**Task requirements**
Only the lines from the one containing "Quantity (44, 754)" through the last line of the entries are wanted. Transcribe them exactly.

────────────────────

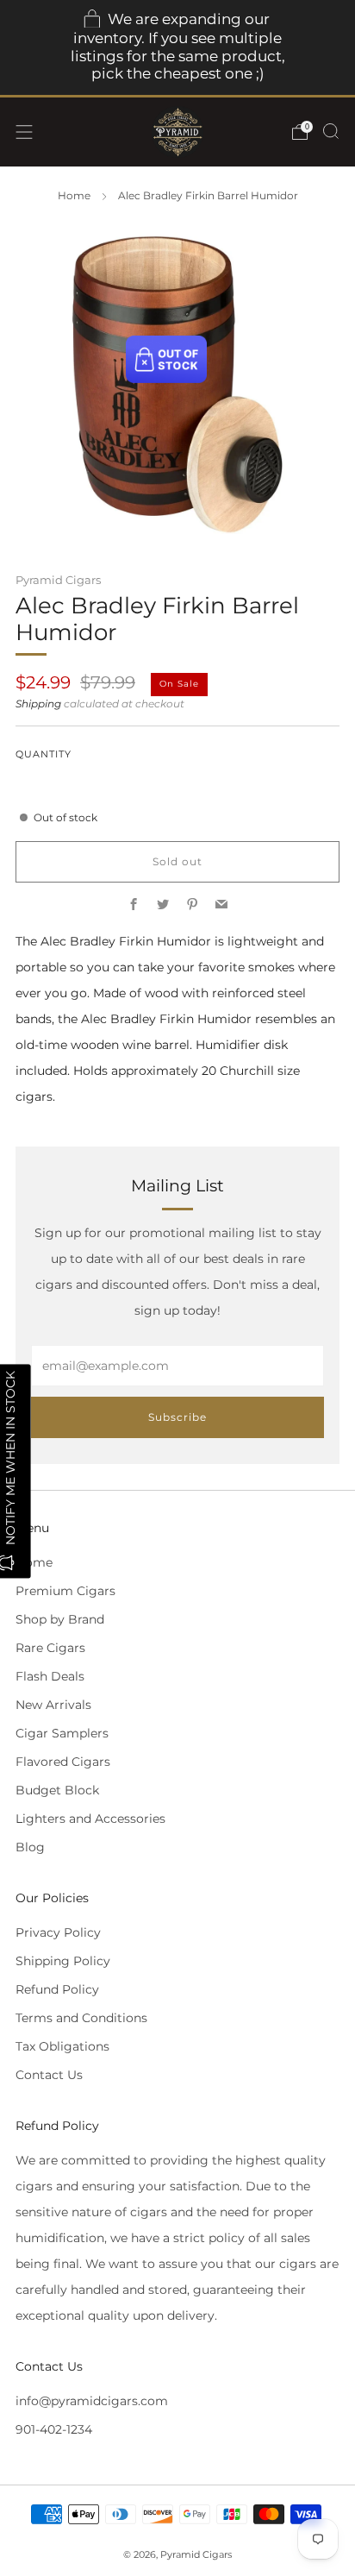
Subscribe (177, 1417)
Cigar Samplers (62, 1733)
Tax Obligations (62, 2046)
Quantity (44, 754)
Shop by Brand (60, 1619)
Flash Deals (50, 1676)
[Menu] (24, 132)
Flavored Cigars (63, 1762)
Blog (30, 1847)
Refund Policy (57, 1989)
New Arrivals (53, 1705)
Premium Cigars (65, 1591)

────────────────────

**Solution below**
Quantity (44, 754)
Shop by Brand (60, 1619)
Flash Deals (50, 1676)
[Menu] (24, 132)
Flavored Cigars (63, 1762)
Blog (30, 1847)
Refund Policy (57, 1989)
New Arrivals (53, 1705)
Premium Cigars (65, 1591)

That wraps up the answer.